There’s no denying that the ubiquitous allure of Christmas can present a challenge to Jewish children this time of year. But I do believe that the best way to tackle the so-called "December dilemma" is to embrace Christmas cheer — at arm’s length. Attending a performance of Handel’s "Messiah," making a trip into New York City to see the magnificent tree with ornaments from around the world on view at the Metropolitan Museum of Art, attending a performance of "The Nutcracker," renting seasonal favorites like "White Christmas," "It’s a Wonderful Life" or "Miracle on 34th Street" (the original, please), and yes, even checking out the elaborate Christmas windows at Lord & Taylor enable us to enjoy others’ displays of piety without having them encroach on Jewish values.

This approach calls to mind an incident that occurred years ago when my middle daughter, Sarah, was all of ‘ 1/’ years old. Invited to trim the tree at the home of her best friend from the Montessori preschool she attended, Sarah spent a wonderful afternoon with the Singerline family, observant Catholics.
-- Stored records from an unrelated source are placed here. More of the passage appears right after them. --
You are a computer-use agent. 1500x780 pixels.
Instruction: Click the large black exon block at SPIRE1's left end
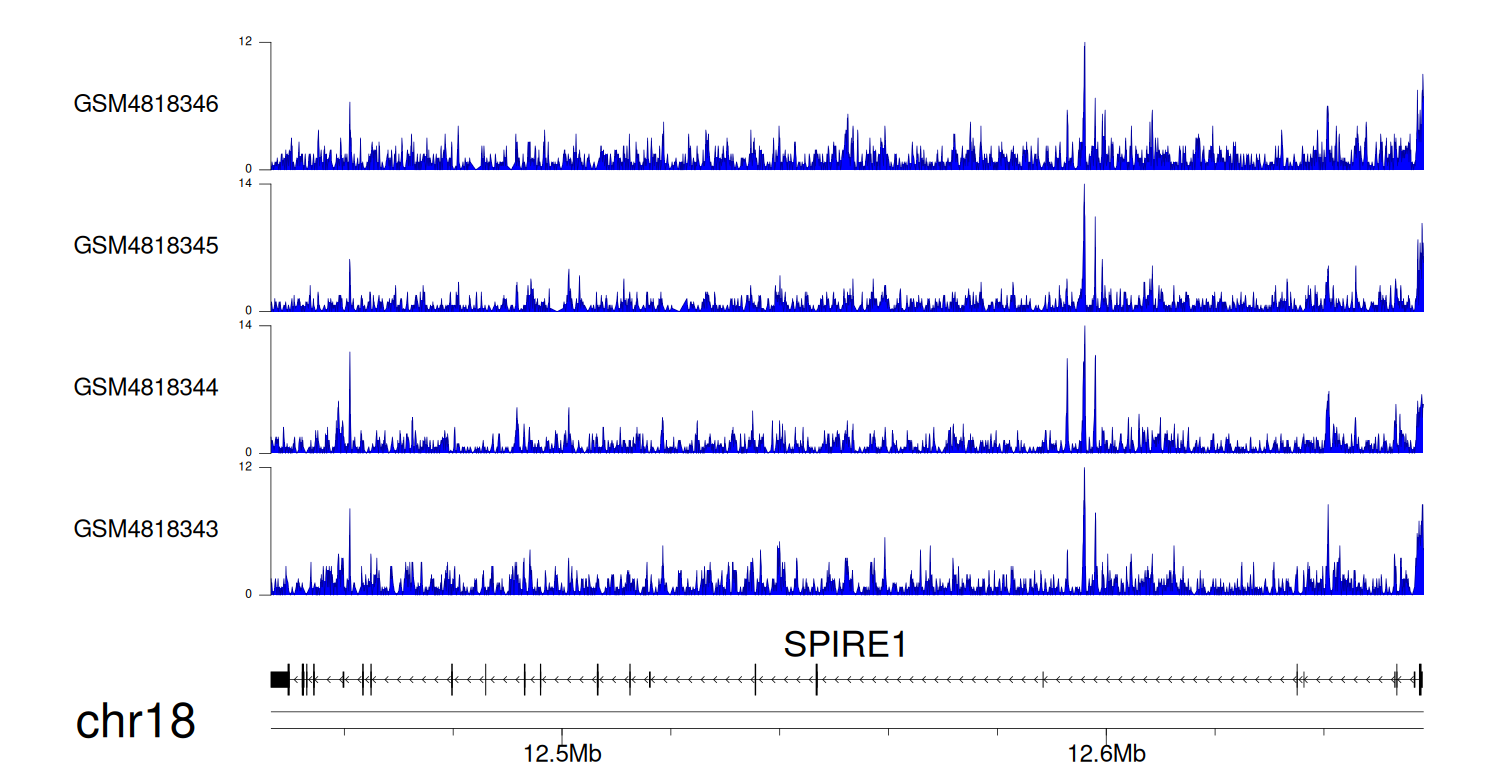[280, 680]
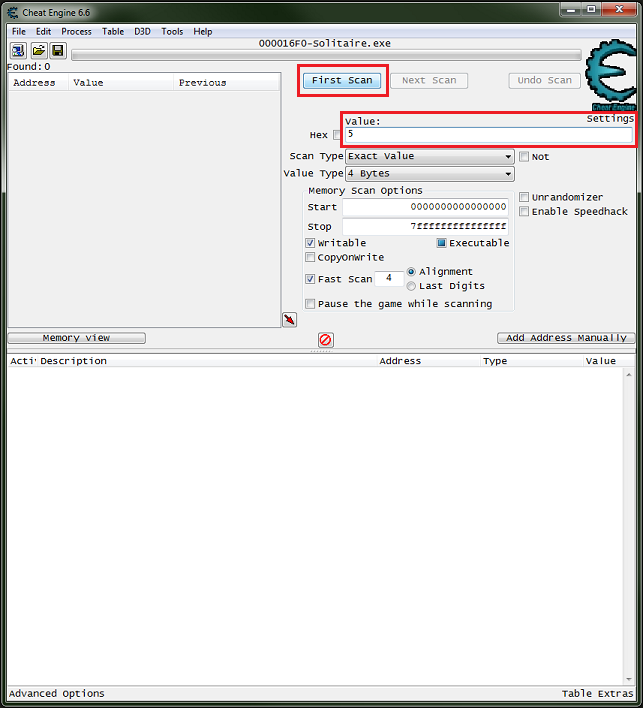Click the Value input field
The image size is (643, 708).
click(488, 134)
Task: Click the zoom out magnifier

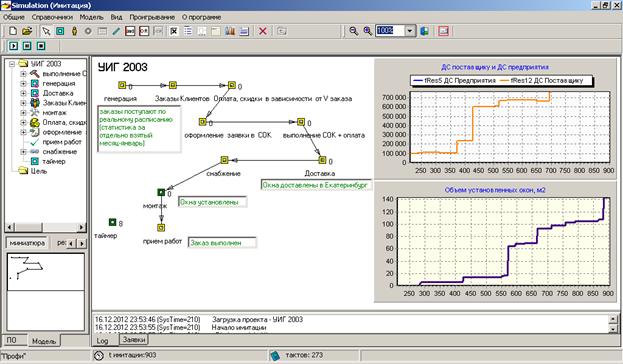Action: pos(353,31)
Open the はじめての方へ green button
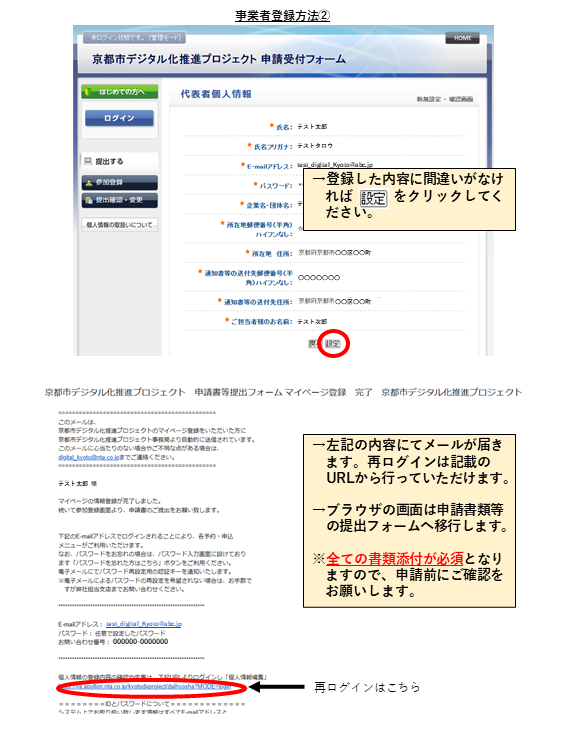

When I picked her up, after she excitedly described to me the day’s activities, she innocently asked, with her own special charm, "When will it be time fol us to put up owl Chlisimas decolations?" I quickly reminded her, "We don’t put up decorations because we don’t celebrate Christmas. We celebrate Chanukah and light the menorah. It’s just as much fun." As a wail went out from the car seat behind me, I felt like laughing and crying at once. In that instant, a piece of her innocence was lost as I lifted the magic spell of Christmas from her world. But I knew that in that same instant, Sarah was gaining far more than she was losing: a lock on her Jewish identity. Sharing in friends’ traditions does not mean sacrificing your own.

As Elizabeth graduates this spring, ending her decade-long "Nutcracker" run, my only regret is that ‘005 has marked the last year of this delightful ritual — for both of us. Although Elizabeth will be away at college, I do, however, still plan to attend at least one of the troupe’s seven superb performances next year. Please join me.